The cx gate revisited

The cx gate is also known as the controlled-X or controlled-NOT, due to its effect of flipping the target bit based on the state of the control. However, just as we saw with the cx gate, other interpretations are also possible.

For example, let's start with the case where both qubits are in the $|+ \rangle$ state.

Here we will also find that the cx has no effect, no matter which way around we do it.

However, let's now flip the target qubit from $|+\rangle$ to $|-\rangle$ using the single qubit z gate.

If we do the cx now, we will see an effect. It flips the control qubit to $|-\rangle$ as well.

This effect is sometimes known as 'phase kickback': When there is a superposition on both the control and target qubits, some features of the target superposition can feed back into the control.

This effect can also motivate us to make an alternative interpretation of the cx. We can think of it as applying a z to the control if the target is in state $|-\rangle$, and do nothing if it is in state $|+\rangle$.

The power of entanglement

Entanglement is a key ingredient of many aspects of quantum computing. It powers the algorithms and methods that we use, and it is a necessary part of any quantum advantage. To get some idea of why this is, we'll take a few specific examples of entanglement in action.
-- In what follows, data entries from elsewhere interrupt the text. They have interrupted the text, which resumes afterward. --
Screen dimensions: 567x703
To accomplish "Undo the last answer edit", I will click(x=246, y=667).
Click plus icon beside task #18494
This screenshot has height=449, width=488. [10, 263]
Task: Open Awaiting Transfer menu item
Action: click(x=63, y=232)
Entangled states and simulation

To fully describe the state of $n$ qubits, we may need to keep track of up to $2^n$ amplitudes. Since these vectors grow exponentially with the number of qubits, quantum computers with large numbers of qubits become very difficult to simulate. A modern laptop can easily handle $2^{20}$ amplitudes (the maximum needed for 20 qubits), but processing $2^{100}$ amplitudes (the maximum needed for 100 qubits) is too difficult for even the largest supercomputers.

But sometimes there’s a smarter way. For example, suppose we begin in a product state. This means that each qubit can be independently described by a single qubit state with two amplitudes.

Now suppose we perform a circuit with only single qubit gates. These manipulations can be easily described by modifying the single qubit states, which means making changes to the specific pairs of amplitudes affected. Then, when each qubit is measured, the probability of the outcome 0 or 1 for each qubit are determined by their respective amplitudes.

During this process, the states remained product states. As such there was never truly an $n$-qubit computation, but rather $n$ separate single qubit computations. This makes it possible to keep track of everything with a very manageable $2 n$ amplitudes, rather than the full $2^n$. For such situations, simulating thousands of qubits would be easy even for your phone.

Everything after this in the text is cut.